These are the principal vestiges of antiquity in this district; others are mentioned, but of less importance, and therefore need not be more particularly noticed. Kelwatha, a heap of extensive mounds at the confluence of the Diala and Tigris, has been already alluded to. Among these eminences was picked up a small, thin brick, of nearly four inches long, on which was impressed a figure, tolerably well executed, of a female arrayed in the Babylonish dress, with a flower in one hand, and an animal of some sort in the other. The dress is flounced up to the waist, and the hair falls back in long curls.

In describing the River Diala, mention has already been made of the pachalic or district of Zohab, which occupies a triangle at the foot of the ancient Zagros, bounded on the northwest by the course of the current, there called the Shirwan, on the east by the mountains, and on the south by the stream of Hulwan. Although forming one of the ten pachalics dependant on Bagdad, it was wrested from that government about thirty years ago by the Persian prince of Kermanshah, and has never since been restored. It presents an irregular surface of hills and plains, much of it being capable of culture, but is at present, for

the most part, overrun by the Eeliaut tribes of Gouran and Sinjabee, and some other Kurdish and Arabian clans.

In the plain of Hurin in this pachalic, at the foot of a lofty summit called the Sartak, Major Rawlinson found the remains of a city, apparently of the most remote antiquity. The foundations, composed of huge masses of stone unhewn, and walls of most extraordinary thickness, are now all that can be seen; and that gentleman inclines to refer them to the Babylonian ages. Two fursucks south of Hurin, in a mountain gorge, the seat of a village named Sheikhan, there is a small tablet sculptured on the rock, exhibiting the same sort of device as is seen in the Babylonish cylinders; an armed figure stands upon a prostrate foe, while another kneels with hands fastened behind, as if praying for mercy; an upright quiver of arrows is placed by the victor king; and the tablet is closed by a cuneiform inscription, written in that complicated character which is nowhere seen except on bricks and cylinders. The tablet is only five feet long by two broad, and rather rudely executed.

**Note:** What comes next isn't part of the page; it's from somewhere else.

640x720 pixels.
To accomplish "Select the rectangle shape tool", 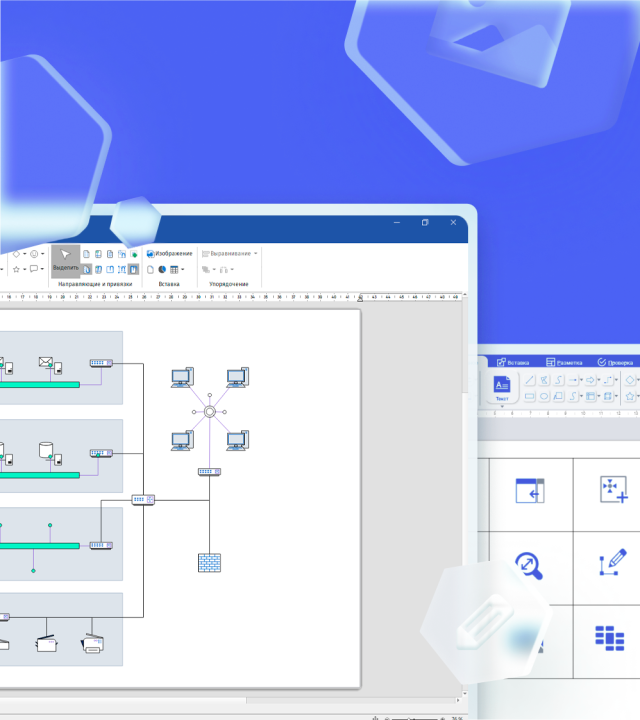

A remarkable mountain, projecting from the lofty range of Dalahu, rises to the height of 2000 feet, so close behind the town of Zohab as quite to overhang it. This in ancient times was converted into a fortress which might be deemed impregnable. On three sides the hill ascends with a very abrupt slope from the plain to within 500 feet of the summit, the rest being a perpendicular scarp, which has been farther strengthened by building. On the fourth side, where it is united to the larger mountain, a wall, which, to judge by the part now remaining, must have been fifty feet high by twenty thick, and flanked at regular intervals by bastions, together with a ditch of most formidable dimensions, has been drawn across from scarp to scarp, a distance of above two miles, thus enclosing a space of ten square miles. At the northeast angle the scarp rises in a rocky ridge to join the Dalahu range; and the pass here, which conducts to the fort, is farther strengthened by a wall and two formidable castles. This is the stronghold of Holwan or Hulwan, where Yezdegerd, the last of the Sassanians, retreated after the capture of Ctesiphon by the Arabs, and it is called Banyardeh or Kalah Yezdegerd. Near the little village of Zardeh there are the remains of two palaces, the Harem and the Diwan Khaneh of the

same sovereign, both resembling in material and architecture the Sassanian buildings at Kasr Shireen and Haoosh Kerek.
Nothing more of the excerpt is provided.